Je ne suis pas vraiment d'accord que "Internet est l'espace de la parole libérée et c'est bien le problème. Dispositif de contrôle qui incite à écrire, à renseigner sa vie pour diverses instances du pouvoir." Ce genre de raisonnement me paraît très hâtif, et le paradoxe (voire la contradiction) est bien mis en avant par le fait que tu formules cette critique via Internet... On pourrait dire que l'école pour tous est, elle aussi, un "dispositif de contrôle" qui apprend à lire et à écrire pour mieux asservir, ce qui est partiellement vrai dans un certain usage -- car tout dépend de l'usage qu'on en fait. Platon, qui déjà ne supportait pas que le peuple lit et écrit, aurait sûrement exécré cet espace de la parole libérée qu'est Internet! Mais le vrai problème n'est-il pas qu'une certaine logique d'accumulation, à savoir le web 2.0, au lieu de libérer la parole, tend désormais à la privatiser? Et, comme tu suggères, à faire participer l'usager à sa propre dépossession? A faire de lui un agent de son auto-exploitation? Internet comme dispositif d'interconnectivité, de collaboration inter-cérébrale et de mise en commun d'intellectualité, est un formidable multiplicateur d'énergies -- qui donne lieu à ce qu'Antoine Moreau appelle à très juste titre le "miracle contemporain" qu'est Wikipédia. Je me souviens, quand j'étais chercheur, mes collègues passaient beaucoup de temps à dénigrer wikipédia (ses supposées erreurs pourtant facilement corrigibles à tout moment par quiconque, son prétendu applatissement de l'hiérarchie des objets dignes de définition), en fin de compte parce qu'il constitue la plus puissante machine de guerre contre la culture de l'expertise jamais mise en marche.

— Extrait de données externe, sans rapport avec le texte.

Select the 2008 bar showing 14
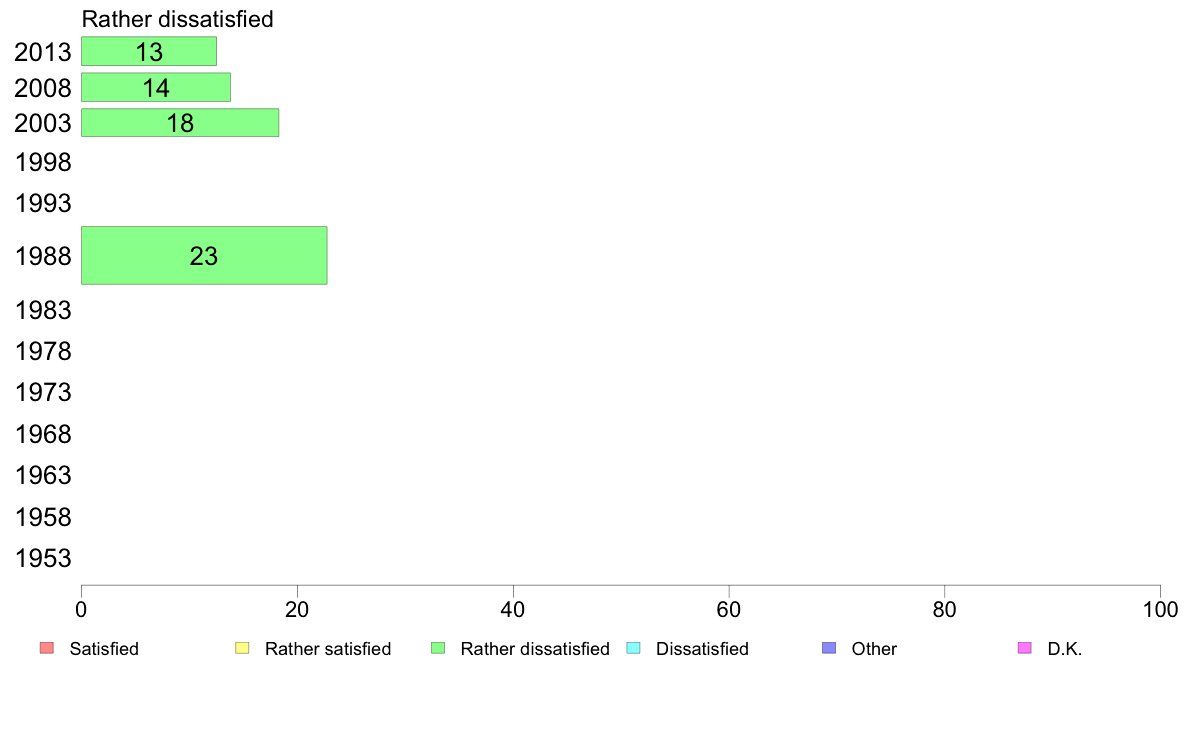Image resolution: width=1188 pixels, height=736 pixels. [x=156, y=87]
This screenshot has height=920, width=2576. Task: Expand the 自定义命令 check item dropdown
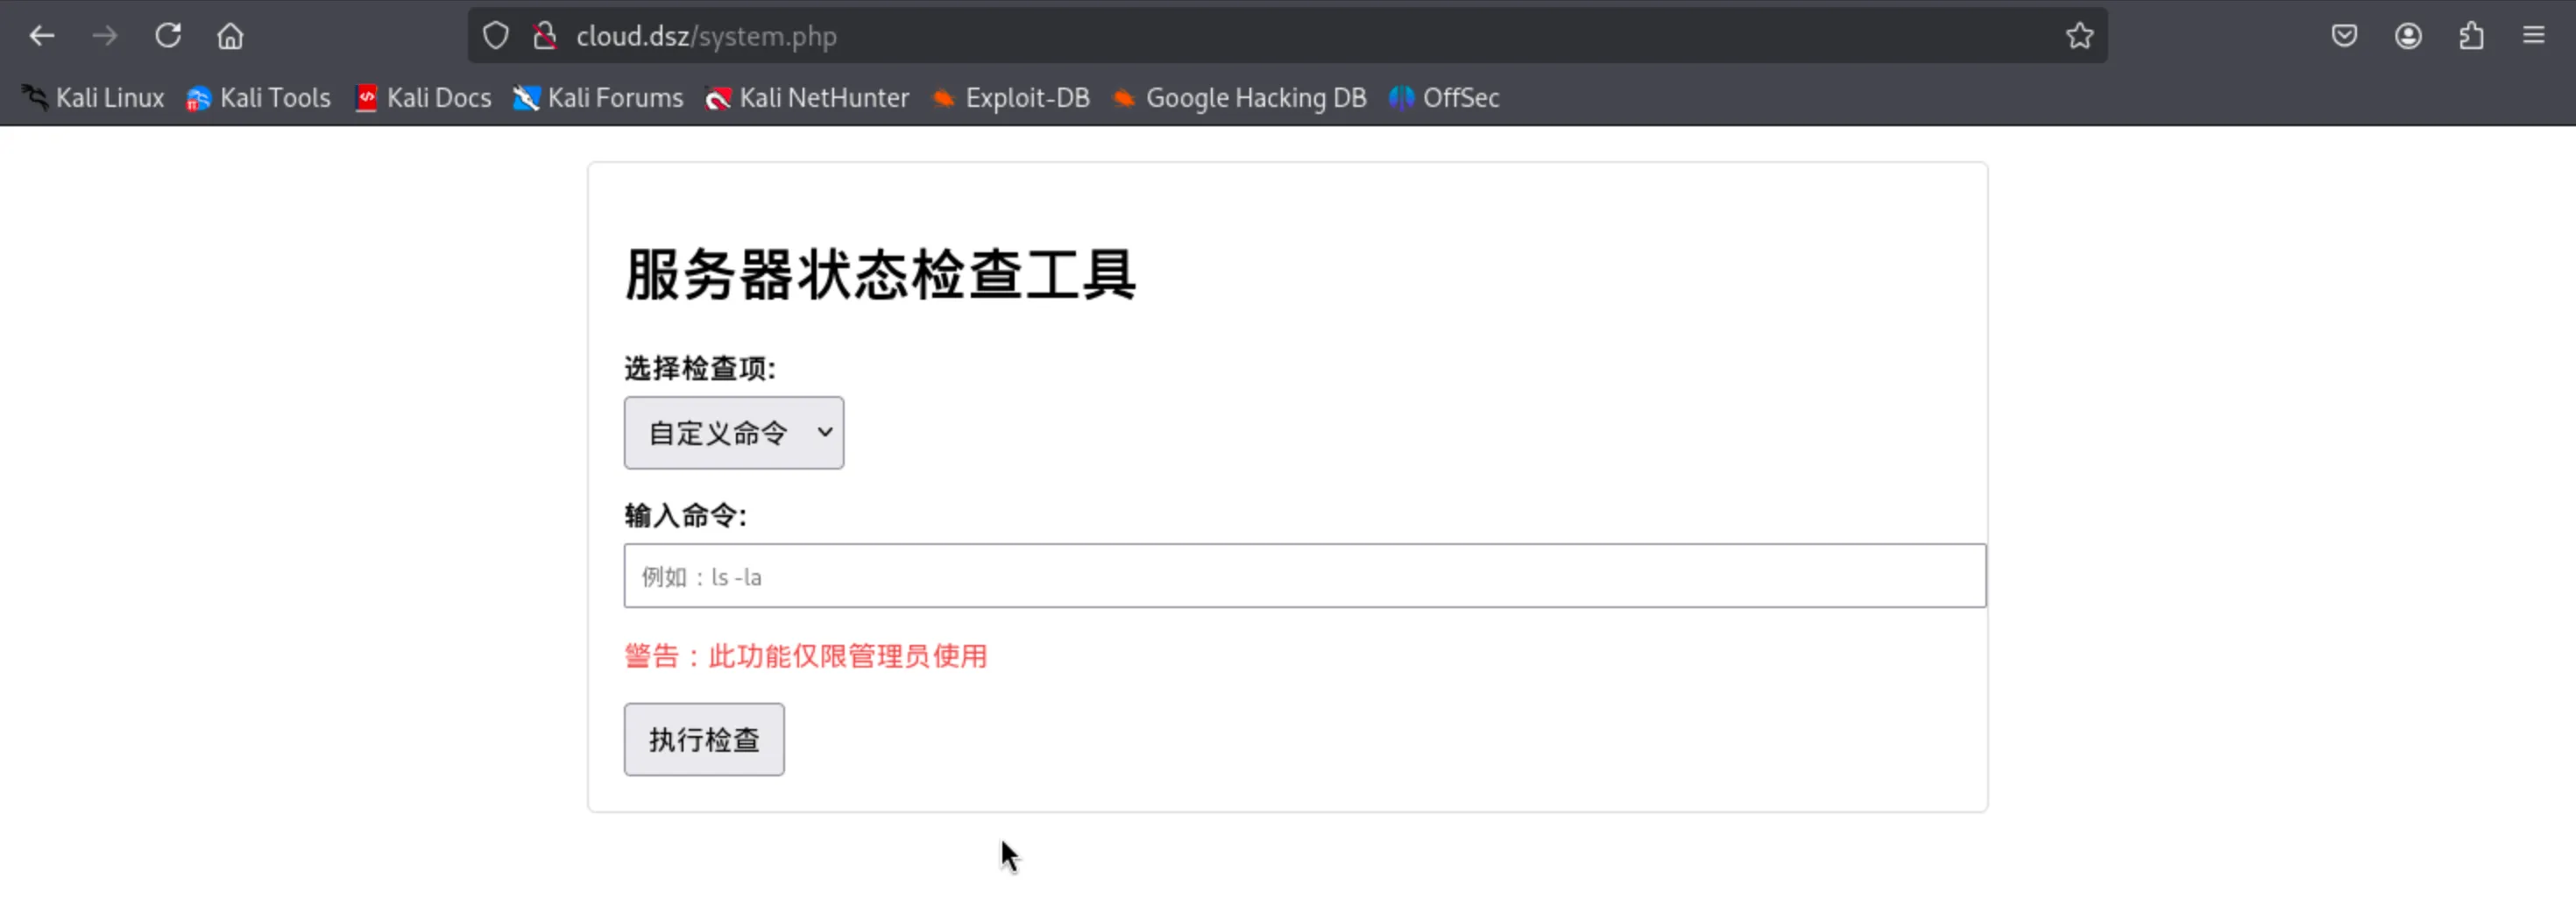[x=733, y=433]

Tout cela pour dire que je te suis s'il s'agit d'une critique de web 2.0 mais pas d'Internet comme tel. Peut-être y a t-il quelque chose à retenir pour notre discussion de l'épiphyte -- qui arrive à son terme avec la fin du cycle lunaire qui le circonscrivait. Une critique totalisante d'Internet s'informe presque forcément d'un certain métarécit, qui l'inscrit dans une logique instrumentalisante, une sorte de dialectique de la raison totalisante. Mais l'épiphytique ne semble pas nommer un métarécit, mais bien plutôt ce que Félix Guattari -- dans son usage sauvage des mots -- appelle un métamodèle. Non pas dans le sens où l'épiphytique modèle l'agir mais dans la mesure où il propose un agencement collectif au-delà de tout modèle. Autrement dit, l'épiphytique puise sa propre logique et cohérence des agencements aux il se réfère.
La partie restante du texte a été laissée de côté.